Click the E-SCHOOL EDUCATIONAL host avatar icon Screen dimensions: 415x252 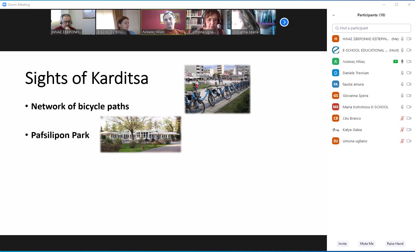(x=335, y=50)
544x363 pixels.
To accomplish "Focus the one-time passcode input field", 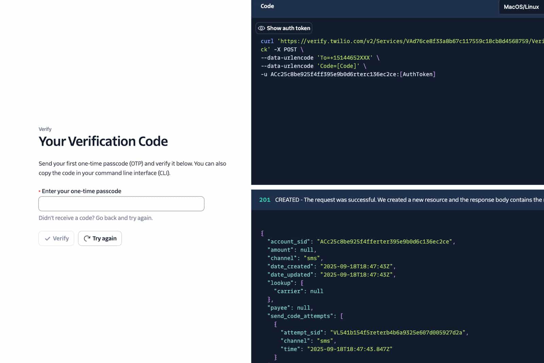I will (121, 204).
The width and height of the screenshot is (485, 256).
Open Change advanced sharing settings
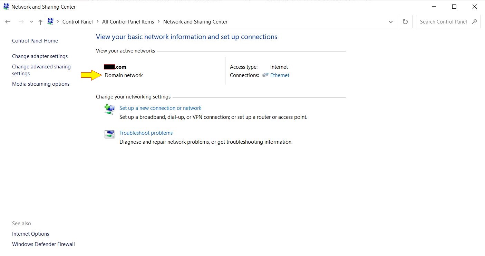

▶ _Assignment_
Nothing but the lines from the one with "The width and" through the last line of the material above should appear in the answer, each copied exactly, with no pictures.

▶ _Result of this exercise_
The width and height of the screenshot is (485, 256).
Open Change advanced sharing settings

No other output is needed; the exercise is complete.